# [Work instruction]
An exact copy of all the data below is needed, without its pictures.

# [Working data]
▬▬▬▬▬▬▬▬▬▬
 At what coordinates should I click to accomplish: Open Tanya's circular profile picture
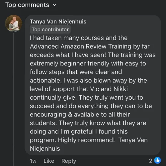pyautogui.click(x=14, y=23)
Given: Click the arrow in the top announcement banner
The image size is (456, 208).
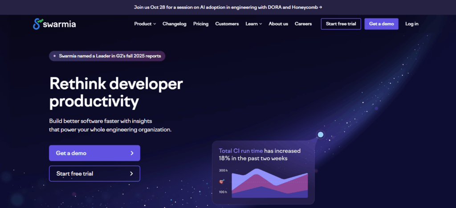Looking at the screenshot, I should 320,7.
▬▬▬▬▬▬▬▬▬▬
# [Response area]
 At what coordinates should I click to accomplish: Open Tanya's circular profile picture
pyautogui.click(x=14, y=23)
Given: Click the arrow in the top announcement banner
The image size is (456, 208).
Looking at the screenshot, I should 320,7.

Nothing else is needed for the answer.